#### REQUEST:
Reproduce, verbatim, the records from the line containing "Given: Click the globe public audience icon" through the line containing "point(568,111)", inclusive.

---

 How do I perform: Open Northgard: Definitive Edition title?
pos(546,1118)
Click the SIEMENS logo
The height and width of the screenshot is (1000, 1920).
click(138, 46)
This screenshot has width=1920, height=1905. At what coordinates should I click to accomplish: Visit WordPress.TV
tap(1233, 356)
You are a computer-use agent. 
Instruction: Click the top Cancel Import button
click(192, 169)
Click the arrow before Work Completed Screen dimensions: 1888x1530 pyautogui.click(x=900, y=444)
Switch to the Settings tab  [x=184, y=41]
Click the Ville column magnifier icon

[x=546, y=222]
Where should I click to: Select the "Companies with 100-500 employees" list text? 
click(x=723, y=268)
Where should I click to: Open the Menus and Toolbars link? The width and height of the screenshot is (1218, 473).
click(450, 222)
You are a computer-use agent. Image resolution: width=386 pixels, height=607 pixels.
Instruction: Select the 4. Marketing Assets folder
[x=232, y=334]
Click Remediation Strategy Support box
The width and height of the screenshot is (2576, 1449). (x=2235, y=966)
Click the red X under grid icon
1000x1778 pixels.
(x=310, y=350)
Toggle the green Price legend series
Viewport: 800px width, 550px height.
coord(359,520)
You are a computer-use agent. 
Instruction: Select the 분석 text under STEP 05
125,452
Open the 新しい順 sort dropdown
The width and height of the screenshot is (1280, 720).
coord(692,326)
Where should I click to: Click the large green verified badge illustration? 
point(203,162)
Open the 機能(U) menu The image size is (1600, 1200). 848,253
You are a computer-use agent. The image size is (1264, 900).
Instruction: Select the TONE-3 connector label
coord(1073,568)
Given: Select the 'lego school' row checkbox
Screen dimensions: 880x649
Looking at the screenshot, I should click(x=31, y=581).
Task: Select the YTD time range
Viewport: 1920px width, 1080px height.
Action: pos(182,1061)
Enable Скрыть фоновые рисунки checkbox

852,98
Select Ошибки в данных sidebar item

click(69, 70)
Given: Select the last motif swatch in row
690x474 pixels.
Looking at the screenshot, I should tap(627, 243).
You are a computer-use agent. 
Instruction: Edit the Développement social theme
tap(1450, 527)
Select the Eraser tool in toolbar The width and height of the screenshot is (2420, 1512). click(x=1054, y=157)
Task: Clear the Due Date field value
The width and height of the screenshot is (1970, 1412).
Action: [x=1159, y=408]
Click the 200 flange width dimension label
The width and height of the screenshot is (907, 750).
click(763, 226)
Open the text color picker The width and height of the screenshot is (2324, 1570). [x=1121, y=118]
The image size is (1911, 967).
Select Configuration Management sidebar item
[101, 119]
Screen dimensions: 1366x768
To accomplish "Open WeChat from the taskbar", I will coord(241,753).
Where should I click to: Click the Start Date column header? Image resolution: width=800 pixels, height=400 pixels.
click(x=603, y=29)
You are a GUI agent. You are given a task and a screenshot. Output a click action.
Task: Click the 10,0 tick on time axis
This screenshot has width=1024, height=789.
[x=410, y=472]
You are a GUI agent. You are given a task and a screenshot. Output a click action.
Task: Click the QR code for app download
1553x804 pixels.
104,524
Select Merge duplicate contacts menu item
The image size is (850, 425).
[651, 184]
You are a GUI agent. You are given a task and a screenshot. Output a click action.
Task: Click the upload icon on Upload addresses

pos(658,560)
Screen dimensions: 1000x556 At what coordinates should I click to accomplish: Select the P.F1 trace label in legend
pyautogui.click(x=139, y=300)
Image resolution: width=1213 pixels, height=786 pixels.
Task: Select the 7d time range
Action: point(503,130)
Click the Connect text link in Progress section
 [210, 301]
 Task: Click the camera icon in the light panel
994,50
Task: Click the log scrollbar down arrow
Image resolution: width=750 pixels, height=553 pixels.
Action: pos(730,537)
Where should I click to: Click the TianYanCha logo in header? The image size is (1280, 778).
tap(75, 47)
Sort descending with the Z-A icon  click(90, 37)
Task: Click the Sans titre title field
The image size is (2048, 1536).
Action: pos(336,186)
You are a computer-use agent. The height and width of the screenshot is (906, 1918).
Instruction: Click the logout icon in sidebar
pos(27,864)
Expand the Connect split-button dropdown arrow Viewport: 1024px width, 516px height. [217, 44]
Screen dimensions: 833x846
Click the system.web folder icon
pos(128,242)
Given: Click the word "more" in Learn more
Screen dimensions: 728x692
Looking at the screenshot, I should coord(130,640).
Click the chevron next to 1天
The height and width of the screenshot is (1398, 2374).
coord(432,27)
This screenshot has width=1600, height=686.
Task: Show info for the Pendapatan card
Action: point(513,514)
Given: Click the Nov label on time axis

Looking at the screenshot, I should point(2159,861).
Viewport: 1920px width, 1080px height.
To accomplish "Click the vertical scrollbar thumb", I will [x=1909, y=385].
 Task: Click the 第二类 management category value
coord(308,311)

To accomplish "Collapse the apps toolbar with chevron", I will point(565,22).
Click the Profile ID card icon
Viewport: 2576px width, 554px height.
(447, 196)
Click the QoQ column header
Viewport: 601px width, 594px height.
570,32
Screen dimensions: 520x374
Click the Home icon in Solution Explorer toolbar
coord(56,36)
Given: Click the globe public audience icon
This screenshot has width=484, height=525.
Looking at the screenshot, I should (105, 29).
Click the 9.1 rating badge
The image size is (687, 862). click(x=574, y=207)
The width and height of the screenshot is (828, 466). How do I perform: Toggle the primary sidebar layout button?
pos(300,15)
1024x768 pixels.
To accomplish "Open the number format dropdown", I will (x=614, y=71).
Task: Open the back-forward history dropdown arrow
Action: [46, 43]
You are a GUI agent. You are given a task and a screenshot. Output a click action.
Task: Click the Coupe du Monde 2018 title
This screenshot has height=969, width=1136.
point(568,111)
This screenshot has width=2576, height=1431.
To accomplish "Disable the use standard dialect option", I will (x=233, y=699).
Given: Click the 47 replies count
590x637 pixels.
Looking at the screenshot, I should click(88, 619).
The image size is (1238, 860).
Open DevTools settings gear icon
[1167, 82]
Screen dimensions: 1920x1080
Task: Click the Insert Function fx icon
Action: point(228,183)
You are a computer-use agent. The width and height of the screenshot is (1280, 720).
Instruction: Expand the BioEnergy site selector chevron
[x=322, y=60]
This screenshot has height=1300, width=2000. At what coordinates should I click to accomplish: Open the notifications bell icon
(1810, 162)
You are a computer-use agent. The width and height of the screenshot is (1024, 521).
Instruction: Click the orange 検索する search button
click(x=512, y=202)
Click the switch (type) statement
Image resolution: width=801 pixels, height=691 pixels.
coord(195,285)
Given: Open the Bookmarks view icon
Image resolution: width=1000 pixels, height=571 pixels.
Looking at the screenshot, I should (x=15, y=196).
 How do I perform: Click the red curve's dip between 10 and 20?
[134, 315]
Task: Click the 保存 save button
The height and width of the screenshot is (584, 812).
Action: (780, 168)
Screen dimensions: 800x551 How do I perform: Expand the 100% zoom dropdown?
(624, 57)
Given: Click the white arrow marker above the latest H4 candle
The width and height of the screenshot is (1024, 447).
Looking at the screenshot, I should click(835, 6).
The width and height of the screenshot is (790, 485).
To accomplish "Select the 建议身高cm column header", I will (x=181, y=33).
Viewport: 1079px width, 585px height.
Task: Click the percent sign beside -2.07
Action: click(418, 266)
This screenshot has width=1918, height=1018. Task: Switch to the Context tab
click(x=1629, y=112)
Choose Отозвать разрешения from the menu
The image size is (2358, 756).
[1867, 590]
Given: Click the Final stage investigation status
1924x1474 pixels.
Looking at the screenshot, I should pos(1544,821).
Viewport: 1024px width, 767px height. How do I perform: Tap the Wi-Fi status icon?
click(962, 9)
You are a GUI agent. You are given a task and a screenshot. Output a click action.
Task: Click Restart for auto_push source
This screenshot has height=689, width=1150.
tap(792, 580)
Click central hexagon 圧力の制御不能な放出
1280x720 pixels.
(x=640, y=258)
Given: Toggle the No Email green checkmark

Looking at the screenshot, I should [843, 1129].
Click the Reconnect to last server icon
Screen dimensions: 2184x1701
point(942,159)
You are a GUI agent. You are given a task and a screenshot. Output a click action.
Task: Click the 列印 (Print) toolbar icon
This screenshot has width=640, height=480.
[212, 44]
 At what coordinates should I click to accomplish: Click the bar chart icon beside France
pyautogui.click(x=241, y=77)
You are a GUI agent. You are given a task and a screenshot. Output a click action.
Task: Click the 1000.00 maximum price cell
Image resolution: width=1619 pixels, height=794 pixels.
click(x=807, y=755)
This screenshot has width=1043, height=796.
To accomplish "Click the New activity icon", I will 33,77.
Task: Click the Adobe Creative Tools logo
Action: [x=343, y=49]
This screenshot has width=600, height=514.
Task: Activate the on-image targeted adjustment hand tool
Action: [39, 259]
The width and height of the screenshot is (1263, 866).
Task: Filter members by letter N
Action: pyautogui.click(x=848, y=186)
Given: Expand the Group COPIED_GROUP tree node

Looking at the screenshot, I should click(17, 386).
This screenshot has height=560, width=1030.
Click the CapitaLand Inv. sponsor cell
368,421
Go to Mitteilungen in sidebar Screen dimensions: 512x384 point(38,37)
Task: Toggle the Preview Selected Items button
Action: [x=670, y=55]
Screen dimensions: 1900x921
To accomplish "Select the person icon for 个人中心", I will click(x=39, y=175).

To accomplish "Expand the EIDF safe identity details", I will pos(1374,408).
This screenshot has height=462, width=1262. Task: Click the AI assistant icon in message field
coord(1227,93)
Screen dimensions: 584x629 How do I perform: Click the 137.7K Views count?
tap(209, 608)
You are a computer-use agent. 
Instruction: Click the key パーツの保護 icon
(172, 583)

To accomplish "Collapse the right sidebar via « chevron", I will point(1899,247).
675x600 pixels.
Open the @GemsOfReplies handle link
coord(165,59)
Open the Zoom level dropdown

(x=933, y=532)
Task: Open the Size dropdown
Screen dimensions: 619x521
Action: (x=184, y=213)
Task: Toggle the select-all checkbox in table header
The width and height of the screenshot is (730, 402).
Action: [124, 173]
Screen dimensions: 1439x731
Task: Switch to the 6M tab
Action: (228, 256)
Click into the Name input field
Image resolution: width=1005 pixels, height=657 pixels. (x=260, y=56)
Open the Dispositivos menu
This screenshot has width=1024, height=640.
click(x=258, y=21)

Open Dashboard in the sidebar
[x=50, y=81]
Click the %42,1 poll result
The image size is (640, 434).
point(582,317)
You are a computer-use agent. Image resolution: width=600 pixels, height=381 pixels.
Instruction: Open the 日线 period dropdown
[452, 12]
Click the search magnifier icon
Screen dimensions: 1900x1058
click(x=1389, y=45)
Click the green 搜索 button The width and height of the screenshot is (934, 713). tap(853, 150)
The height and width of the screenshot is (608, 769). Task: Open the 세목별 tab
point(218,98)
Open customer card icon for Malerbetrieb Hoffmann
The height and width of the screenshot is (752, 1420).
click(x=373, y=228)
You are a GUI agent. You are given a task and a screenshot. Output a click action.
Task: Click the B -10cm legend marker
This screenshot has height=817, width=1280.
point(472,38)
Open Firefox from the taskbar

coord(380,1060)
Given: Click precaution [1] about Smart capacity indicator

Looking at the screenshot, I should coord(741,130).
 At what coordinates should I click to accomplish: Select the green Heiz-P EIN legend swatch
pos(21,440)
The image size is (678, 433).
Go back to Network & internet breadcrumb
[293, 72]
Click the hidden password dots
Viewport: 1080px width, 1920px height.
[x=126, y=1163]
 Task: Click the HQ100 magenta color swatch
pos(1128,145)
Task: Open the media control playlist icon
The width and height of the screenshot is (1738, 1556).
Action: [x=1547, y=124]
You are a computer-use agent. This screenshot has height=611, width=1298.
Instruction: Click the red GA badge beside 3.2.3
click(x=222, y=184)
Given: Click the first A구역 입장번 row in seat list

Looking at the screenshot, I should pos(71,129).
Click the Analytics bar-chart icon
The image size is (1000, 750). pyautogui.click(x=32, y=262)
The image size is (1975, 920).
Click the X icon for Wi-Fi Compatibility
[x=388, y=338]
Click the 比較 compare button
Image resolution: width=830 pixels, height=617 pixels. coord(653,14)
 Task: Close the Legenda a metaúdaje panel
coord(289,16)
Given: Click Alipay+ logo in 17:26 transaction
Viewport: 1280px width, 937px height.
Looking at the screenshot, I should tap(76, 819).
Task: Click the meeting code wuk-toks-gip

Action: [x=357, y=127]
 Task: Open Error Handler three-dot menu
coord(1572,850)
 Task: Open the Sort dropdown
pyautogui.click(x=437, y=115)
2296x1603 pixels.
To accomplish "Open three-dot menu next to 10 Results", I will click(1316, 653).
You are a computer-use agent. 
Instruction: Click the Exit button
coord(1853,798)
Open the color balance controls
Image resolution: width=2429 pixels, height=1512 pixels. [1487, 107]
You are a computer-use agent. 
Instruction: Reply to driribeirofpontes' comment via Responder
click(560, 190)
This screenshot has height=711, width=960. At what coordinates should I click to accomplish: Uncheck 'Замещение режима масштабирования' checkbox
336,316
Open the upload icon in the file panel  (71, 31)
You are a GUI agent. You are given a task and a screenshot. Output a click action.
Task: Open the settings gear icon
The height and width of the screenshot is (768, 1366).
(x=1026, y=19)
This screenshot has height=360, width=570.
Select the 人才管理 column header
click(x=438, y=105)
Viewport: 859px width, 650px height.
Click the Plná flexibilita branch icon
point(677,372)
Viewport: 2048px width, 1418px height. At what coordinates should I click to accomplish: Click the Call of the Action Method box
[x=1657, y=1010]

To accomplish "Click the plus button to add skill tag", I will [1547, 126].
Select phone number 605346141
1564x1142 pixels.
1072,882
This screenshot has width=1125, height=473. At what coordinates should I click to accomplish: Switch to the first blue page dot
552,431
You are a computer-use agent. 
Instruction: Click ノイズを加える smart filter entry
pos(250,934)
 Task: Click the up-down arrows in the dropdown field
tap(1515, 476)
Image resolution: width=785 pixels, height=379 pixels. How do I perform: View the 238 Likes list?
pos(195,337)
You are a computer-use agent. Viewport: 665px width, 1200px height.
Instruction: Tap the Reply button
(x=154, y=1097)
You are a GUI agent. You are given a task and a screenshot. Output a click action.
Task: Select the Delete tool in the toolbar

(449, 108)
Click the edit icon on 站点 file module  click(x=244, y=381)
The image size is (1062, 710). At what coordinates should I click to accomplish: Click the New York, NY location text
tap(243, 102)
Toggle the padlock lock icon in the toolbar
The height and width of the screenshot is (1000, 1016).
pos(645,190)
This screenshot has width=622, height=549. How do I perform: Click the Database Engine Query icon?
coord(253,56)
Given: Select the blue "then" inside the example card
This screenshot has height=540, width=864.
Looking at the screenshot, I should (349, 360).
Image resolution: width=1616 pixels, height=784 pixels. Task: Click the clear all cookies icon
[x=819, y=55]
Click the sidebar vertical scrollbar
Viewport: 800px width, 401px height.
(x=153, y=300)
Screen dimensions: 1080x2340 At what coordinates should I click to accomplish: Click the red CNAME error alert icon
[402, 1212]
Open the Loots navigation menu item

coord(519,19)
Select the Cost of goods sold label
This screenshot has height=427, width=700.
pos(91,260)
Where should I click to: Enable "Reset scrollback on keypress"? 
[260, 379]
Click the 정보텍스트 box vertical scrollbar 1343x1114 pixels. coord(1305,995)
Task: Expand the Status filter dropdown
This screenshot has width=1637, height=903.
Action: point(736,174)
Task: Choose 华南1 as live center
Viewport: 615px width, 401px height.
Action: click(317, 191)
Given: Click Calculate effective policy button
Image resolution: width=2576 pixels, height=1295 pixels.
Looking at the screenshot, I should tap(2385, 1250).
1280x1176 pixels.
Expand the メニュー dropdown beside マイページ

---

#### SOLVED EXERCISE:
Given: Click the globe public audience icon
This screenshot has width=484, height=525.
Looking at the screenshot, I should (105, 29).
Click the 9.1 rating badge
The image size is (687, 862). click(x=574, y=207)
The width and height of the screenshot is (828, 466). How do I perform: Toggle the primary sidebar layout button?
pos(300,15)
1024x768 pixels.
To accomplish "Open the number format dropdown", I will (x=614, y=71).
Task: Open the back-forward history dropdown arrow
Action: [46, 43]
You are a GUI agent. You are given a task and a screenshot. Output a click action.
Task: Click the Coupe du Monde 2018 title
This screenshot has height=969, width=1136.
point(568,111)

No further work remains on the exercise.